= What you have to do =
Starting with the line that has "You are a computer-use" in the records below and stopping after the line that has "At what coordinates", output every line exactly and nothing else; skip pictures.
--- Input data ---
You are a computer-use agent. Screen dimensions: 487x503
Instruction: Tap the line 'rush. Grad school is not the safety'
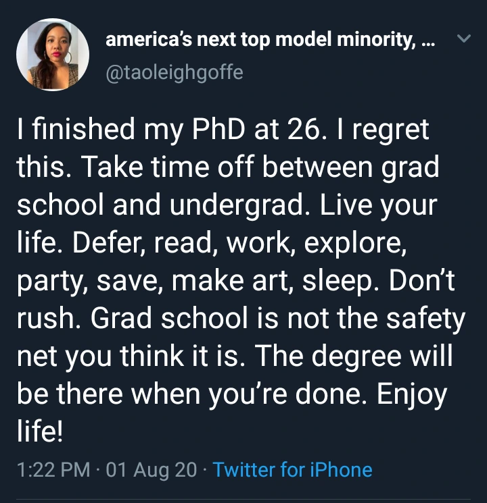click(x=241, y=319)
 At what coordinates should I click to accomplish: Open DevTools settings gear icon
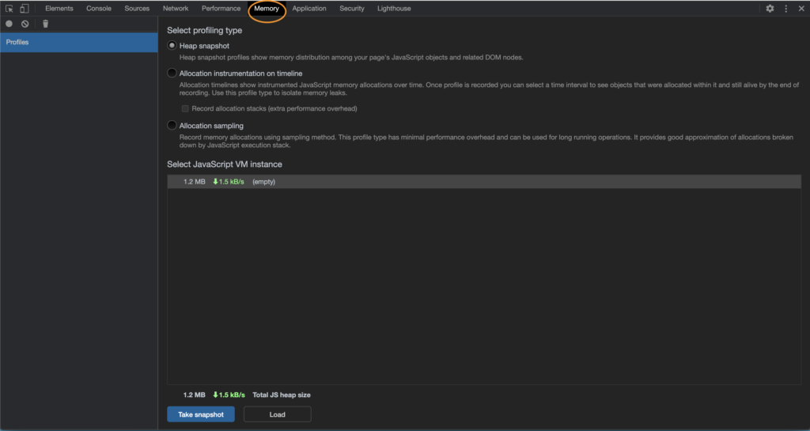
---
--- Input data ---
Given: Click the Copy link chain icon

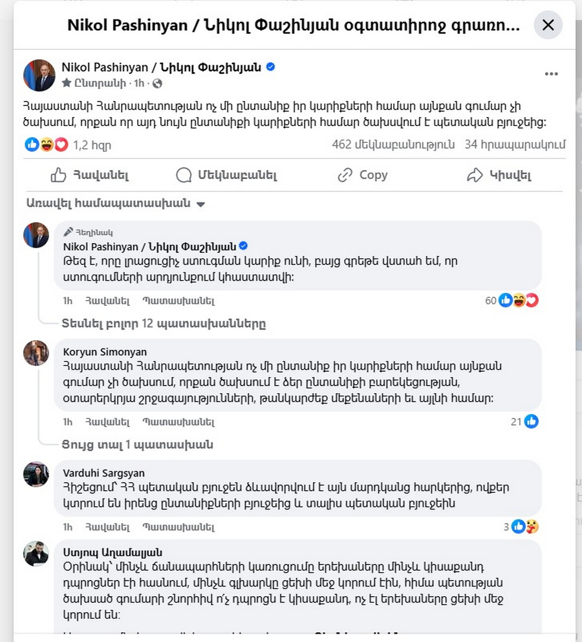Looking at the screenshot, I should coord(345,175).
---
--- Input data ---
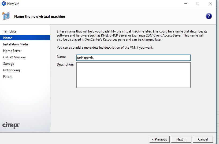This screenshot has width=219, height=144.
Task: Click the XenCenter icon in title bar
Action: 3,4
---
= Output for this exercise =
You are a computer-use agent. Screen dimensions: 487x503
Instruction: Tap the line 'rush. Grad school is not the safety'
click(x=241, y=319)
 At what coordinates should I click to accomplish: Open DevTools settings gear icon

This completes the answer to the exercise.